**Reading passage:**
•••
Its current definition has evolved to cover a number of subject areas in computer graphics, computer vision, and applied optics. These areas are given below, organized according to a taxonomy proposed by Shree K. Nayar. Within each area is a list of techniques, and for each technique one or two representative papers or books are cited. Deliberately omitted from the taxonomy are image processing (see also digital image processing) techniques applied to traditionally captured images in order to produce better images. Examples of such techniques are image scaling, dynamic range compression (i.e. tone mapping), color management, image completion (a.k.a. inpainting or hole filling), image compression, digital watermarking, and artistic image effects. Also omitted are techniques that produce range data, volume data, 3D models, 4D light fields, 4D, 6D, or 8D BRDFs, or other high-dimensional image-based representations. Epsilon Photography is a sub-field of computational photography.

Computational illumination[edit]

This is controlling photographic illumination in a structured fashion, then processing the captured images, to create new images. The applications include image-based relighting, image enhancement, image deblurring, geometry/material recovery and so forth.
•••
**Raw data:**
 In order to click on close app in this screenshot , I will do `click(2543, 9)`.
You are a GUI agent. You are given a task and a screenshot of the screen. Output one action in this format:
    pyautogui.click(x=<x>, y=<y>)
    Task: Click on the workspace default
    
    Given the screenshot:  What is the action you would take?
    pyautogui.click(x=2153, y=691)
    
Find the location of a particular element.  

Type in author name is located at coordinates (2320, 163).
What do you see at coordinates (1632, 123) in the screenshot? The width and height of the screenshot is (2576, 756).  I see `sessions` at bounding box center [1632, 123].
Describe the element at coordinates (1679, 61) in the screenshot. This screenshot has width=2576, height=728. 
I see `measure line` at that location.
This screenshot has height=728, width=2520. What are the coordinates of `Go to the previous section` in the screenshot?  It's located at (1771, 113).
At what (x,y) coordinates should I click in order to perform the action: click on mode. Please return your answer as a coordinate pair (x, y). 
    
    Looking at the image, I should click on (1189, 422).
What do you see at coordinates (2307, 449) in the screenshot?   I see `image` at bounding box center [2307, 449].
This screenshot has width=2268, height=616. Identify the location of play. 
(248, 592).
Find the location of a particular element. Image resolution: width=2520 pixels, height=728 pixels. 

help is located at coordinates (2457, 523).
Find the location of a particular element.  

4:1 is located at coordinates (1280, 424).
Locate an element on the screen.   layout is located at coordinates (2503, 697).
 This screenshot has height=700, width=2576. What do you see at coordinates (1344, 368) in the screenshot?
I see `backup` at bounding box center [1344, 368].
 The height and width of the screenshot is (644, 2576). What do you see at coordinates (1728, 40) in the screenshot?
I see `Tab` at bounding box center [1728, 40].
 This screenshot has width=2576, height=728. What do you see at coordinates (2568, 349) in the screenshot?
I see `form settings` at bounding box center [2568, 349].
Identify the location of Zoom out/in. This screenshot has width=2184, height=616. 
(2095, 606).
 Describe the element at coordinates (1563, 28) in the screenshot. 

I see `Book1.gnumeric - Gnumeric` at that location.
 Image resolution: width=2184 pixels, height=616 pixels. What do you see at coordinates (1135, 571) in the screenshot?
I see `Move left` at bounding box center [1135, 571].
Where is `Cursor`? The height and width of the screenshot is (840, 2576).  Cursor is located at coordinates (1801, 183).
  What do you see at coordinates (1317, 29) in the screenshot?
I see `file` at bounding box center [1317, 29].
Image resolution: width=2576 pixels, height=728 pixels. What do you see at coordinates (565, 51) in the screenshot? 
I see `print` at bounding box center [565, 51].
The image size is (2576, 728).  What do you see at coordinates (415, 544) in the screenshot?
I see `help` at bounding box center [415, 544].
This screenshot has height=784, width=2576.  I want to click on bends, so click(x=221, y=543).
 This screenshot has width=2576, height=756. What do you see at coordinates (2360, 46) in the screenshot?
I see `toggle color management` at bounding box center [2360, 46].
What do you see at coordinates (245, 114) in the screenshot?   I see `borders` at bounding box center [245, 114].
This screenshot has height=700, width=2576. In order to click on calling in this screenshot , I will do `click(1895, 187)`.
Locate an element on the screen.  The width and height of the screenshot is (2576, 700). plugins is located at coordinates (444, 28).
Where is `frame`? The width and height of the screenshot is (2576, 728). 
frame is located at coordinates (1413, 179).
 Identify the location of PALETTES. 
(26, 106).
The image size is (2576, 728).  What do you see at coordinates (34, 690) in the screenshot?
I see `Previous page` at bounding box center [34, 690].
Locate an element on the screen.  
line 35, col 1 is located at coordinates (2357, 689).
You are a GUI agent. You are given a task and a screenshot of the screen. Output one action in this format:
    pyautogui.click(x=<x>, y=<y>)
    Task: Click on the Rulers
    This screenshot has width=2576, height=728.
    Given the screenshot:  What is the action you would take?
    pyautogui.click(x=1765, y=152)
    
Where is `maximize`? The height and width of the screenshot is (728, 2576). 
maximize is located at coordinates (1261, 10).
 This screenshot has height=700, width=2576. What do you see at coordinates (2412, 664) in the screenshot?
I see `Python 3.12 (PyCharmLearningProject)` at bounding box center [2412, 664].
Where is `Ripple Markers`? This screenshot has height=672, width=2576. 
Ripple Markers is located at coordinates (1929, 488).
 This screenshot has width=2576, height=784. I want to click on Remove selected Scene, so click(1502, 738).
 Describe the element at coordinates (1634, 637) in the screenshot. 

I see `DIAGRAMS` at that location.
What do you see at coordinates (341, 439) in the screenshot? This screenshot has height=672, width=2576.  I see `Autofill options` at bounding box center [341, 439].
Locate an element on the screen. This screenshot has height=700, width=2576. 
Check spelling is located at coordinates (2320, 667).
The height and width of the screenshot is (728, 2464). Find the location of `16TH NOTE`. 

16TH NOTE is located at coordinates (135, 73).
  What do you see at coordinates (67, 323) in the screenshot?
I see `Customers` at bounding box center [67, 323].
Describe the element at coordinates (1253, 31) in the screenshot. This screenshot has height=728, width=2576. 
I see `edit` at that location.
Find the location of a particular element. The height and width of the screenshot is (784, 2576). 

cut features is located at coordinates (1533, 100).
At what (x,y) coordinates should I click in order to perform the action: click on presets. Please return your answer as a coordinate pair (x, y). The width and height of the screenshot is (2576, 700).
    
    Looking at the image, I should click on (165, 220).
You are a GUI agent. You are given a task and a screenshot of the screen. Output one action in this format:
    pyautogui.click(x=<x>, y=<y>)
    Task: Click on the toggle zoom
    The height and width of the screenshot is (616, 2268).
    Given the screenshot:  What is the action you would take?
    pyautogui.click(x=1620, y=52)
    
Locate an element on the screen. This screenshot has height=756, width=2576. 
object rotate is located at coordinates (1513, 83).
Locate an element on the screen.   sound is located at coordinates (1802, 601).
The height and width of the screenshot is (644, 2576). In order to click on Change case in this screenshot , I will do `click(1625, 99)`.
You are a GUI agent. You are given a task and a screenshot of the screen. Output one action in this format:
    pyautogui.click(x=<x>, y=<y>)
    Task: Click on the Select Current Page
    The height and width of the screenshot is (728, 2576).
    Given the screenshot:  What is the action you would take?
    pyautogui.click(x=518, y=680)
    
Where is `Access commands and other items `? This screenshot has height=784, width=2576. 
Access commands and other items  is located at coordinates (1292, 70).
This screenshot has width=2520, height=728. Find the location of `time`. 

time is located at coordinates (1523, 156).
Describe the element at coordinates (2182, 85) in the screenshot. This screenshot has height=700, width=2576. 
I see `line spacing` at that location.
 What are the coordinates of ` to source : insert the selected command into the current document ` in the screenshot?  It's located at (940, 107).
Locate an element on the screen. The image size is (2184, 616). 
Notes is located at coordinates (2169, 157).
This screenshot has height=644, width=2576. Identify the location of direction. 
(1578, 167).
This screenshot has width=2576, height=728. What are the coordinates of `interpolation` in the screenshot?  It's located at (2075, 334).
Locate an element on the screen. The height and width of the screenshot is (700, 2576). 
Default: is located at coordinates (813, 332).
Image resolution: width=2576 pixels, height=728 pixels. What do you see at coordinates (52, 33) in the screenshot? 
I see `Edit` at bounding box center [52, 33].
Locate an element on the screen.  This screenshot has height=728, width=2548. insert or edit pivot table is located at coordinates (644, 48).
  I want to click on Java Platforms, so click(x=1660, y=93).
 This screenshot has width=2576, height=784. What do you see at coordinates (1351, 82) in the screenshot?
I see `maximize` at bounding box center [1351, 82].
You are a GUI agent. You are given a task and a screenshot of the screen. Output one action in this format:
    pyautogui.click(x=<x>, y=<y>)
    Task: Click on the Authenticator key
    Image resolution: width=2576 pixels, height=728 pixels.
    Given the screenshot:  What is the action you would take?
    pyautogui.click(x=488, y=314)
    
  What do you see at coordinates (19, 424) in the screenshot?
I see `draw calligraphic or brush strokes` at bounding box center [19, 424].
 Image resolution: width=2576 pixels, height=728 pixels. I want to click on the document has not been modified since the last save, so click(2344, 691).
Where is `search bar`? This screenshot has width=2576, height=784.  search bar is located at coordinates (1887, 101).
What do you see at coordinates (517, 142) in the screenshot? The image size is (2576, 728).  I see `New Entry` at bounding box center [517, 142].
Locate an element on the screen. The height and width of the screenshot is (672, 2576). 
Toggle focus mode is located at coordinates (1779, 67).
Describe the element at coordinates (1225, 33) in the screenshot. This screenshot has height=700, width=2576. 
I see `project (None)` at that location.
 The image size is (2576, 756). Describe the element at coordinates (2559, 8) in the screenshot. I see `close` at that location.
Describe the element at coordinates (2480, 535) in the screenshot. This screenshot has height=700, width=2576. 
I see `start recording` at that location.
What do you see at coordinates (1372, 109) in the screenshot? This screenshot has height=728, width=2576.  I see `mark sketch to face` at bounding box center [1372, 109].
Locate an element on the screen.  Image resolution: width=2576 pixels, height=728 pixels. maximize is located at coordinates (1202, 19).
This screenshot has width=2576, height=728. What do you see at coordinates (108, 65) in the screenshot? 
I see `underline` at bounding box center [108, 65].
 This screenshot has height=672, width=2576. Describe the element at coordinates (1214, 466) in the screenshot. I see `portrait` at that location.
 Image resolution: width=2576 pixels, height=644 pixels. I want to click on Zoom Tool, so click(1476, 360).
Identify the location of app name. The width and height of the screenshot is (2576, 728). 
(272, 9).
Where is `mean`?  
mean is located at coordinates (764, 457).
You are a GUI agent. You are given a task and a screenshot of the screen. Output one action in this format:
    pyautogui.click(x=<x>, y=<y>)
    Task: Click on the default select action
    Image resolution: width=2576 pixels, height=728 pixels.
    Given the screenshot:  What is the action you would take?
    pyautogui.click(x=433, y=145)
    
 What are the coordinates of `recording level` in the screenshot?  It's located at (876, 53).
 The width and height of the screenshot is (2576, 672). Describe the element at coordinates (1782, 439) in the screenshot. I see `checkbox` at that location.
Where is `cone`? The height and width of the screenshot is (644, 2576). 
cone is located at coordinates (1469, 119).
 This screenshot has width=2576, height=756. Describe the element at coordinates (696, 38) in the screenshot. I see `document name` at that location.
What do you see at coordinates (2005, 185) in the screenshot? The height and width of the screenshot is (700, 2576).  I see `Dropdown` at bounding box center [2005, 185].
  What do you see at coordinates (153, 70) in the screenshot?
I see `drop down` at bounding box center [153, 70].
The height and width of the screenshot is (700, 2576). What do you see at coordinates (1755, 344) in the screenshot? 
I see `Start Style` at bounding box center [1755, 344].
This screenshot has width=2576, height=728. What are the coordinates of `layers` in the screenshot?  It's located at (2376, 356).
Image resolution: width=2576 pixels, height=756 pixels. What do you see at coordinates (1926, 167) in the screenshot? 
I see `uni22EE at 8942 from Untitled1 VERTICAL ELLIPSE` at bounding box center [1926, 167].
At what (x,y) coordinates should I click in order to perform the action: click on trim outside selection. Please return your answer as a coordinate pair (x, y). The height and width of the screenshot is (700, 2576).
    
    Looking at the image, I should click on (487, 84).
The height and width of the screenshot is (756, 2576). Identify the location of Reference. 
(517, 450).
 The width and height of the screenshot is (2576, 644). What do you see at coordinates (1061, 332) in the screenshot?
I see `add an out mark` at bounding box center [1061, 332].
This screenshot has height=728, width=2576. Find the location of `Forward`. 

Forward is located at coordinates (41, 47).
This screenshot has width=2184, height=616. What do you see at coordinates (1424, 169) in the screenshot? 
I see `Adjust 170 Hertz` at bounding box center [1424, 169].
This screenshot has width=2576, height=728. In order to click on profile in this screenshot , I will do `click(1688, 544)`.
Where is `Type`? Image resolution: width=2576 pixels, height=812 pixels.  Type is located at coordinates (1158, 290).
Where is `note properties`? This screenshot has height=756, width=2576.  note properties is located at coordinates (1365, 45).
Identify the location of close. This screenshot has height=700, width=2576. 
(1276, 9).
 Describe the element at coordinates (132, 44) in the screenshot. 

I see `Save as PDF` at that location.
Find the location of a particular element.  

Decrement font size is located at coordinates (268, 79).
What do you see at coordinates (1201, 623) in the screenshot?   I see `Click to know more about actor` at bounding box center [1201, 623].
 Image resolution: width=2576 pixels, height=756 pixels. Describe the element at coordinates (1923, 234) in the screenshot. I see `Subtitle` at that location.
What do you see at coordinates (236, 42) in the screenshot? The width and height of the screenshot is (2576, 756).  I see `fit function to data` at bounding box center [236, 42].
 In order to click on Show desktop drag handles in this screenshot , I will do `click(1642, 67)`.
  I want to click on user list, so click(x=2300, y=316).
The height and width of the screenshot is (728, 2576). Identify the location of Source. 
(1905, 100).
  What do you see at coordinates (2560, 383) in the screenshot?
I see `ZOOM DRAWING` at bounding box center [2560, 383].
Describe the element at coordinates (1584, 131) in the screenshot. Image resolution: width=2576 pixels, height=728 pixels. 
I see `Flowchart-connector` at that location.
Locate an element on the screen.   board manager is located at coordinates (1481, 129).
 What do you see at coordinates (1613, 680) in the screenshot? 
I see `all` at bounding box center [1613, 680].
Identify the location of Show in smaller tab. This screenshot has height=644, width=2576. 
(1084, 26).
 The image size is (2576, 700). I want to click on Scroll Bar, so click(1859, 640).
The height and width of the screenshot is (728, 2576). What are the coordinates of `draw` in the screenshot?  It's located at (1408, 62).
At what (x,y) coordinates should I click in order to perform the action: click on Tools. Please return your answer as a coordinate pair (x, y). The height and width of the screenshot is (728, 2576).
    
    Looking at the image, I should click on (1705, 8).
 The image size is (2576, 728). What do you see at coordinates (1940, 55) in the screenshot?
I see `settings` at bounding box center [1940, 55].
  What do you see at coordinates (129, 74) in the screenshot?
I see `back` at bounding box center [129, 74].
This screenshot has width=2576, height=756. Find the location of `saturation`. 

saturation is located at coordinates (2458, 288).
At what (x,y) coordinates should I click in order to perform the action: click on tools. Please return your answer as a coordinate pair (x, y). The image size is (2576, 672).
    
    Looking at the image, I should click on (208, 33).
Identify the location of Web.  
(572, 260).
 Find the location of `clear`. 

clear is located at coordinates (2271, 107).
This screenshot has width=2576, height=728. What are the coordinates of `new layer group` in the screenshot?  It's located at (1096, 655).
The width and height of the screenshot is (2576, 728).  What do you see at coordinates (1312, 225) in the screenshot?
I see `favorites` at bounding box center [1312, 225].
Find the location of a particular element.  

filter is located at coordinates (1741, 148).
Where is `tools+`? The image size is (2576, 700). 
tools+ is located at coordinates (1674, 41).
•••
**Written request:** In the computational photography passage, who proposed the taxonomy used to organize the subject areas? The rows are separate material and have nothing to do with the passage.

**Task solution:** Shree K. Nayar